Playing children who find themselves in front of a crevice pull aside the branches and brambles and crawl in. Inside, in the so-called bowels of the earth, rock paintings on the damp walls take us back to our ancestors who stretch out a blackened hand to us, fingers widespread. Thus, the prehistoric travels through time and becomes the contemporary. When we come across a hole the urge is always the same; we are drawn to it, we want to step forward, give ourselves up to it, lose ourselves even to reach out, to discover the mystery.
TIBETAN SUN, too, entices us to enter, if only mentally, something that has always been the easiest and at the same time, the most difficult thing to do. Michael A. Esbin places his sun on a plinth, a granite pedestal reinforced with a heavy steel plate.

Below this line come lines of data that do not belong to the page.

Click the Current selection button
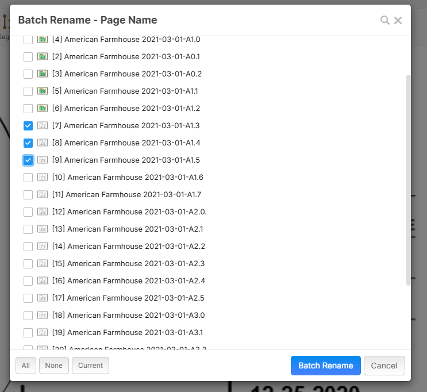 pos(90,366)
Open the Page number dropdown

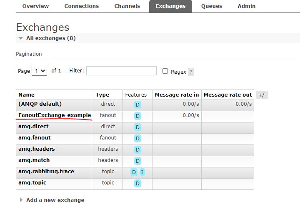coord(40,71)
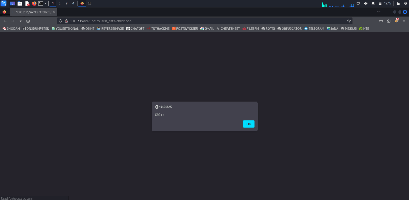The image size is (409, 200).
Task: Stop loading the page
Action: [x=20, y=21]
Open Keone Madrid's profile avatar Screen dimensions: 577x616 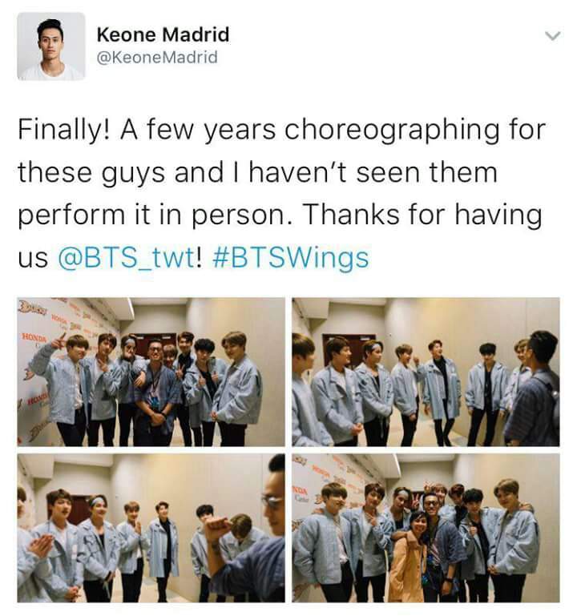pos(51,46)
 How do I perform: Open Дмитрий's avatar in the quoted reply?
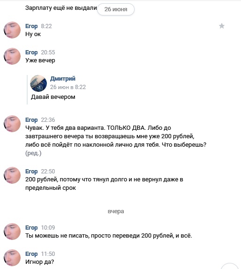[38, 83]
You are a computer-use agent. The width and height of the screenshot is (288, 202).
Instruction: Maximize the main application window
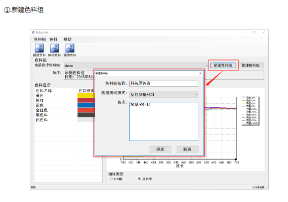tap(254, 32)
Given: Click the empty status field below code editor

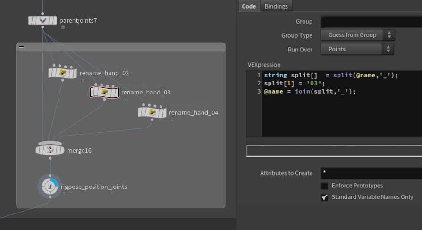Looking at the screenshot, I should (x=334, y=151).
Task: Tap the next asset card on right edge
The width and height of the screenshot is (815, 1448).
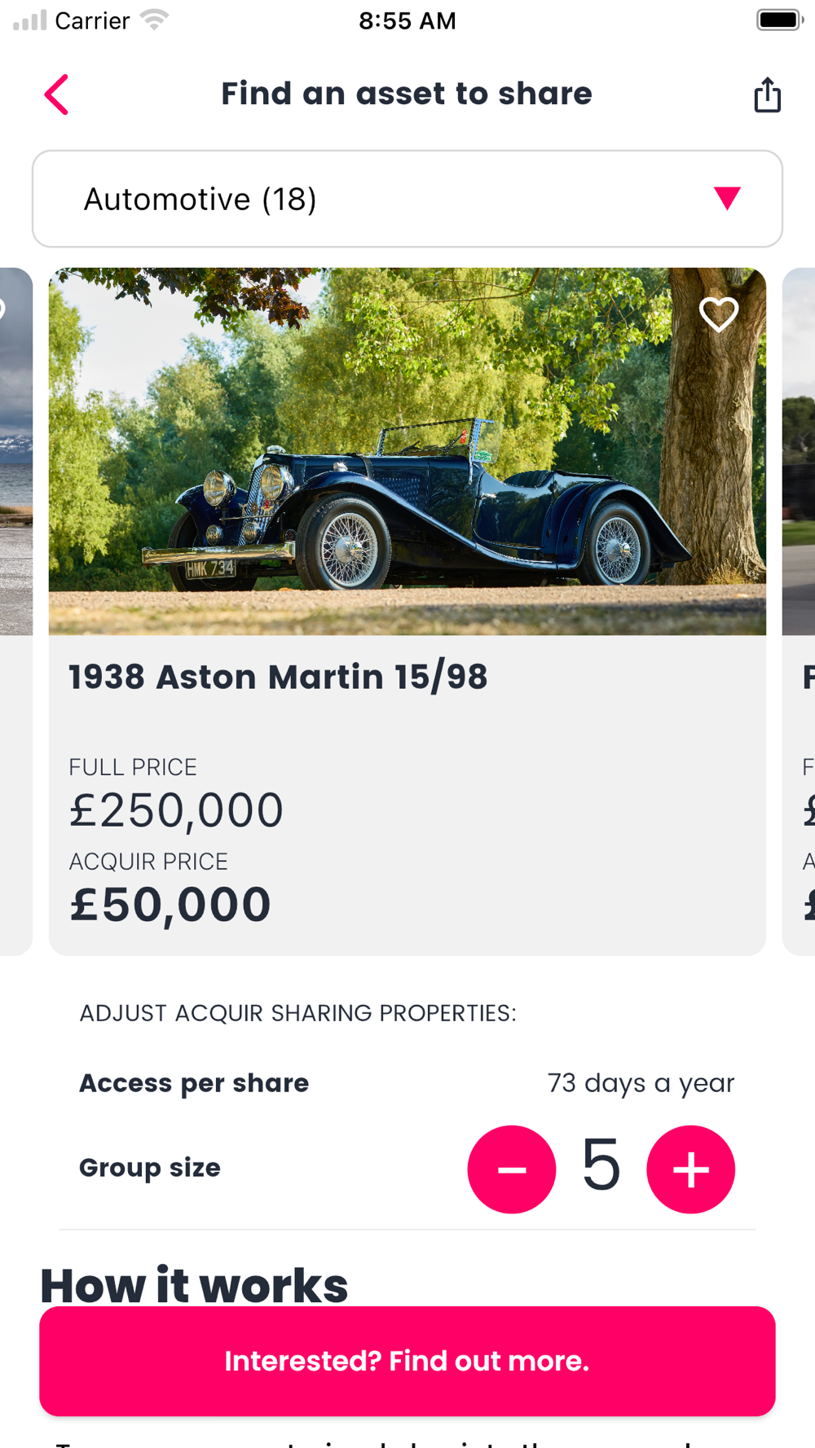Action: (800, 611)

Bear in mind that this sun weighs a ton and a half so it has to be stable (like all suns) and most important of all, it must not topple onto the person looking at it.
Here is his creation; imagined, sculpted, smoothed for months on end in the dusty workshop in Carrara, You walk around it, so to speak, because we are all well aware that most of us just walk through this marble circle, trying hard to go unnoticed of course! Like a fish small enough to slip through the net, like an eye peeping through a key-hole, like a lion leaping through a ring of fire, like a train in a tunnel, like the head of a condemned person in a noose, like whatever you want, and why not, like a finger in a wedding ring.
According to the philosopher (Jean-Paul Sartre, without mentioning names because he took the idea from others, and here we name Kierkegaard) a circle that surrounds emptiness, (nothingness), becomes a circle precisely because of this nothingness which, therefore, is not nothing, If that is so, then what is it? Answer: it is the very same essence that gives its meaning to the circle, which then, and only then, comes into existence, the whole thing curving over itself, the eternal beginning and the eternal end. A circle and its encircled nothingness. The being and the essence (the mother and the father) are thus bound intimately, existentially. Being and nothingness in philosophical terms are at the heart of what we call life.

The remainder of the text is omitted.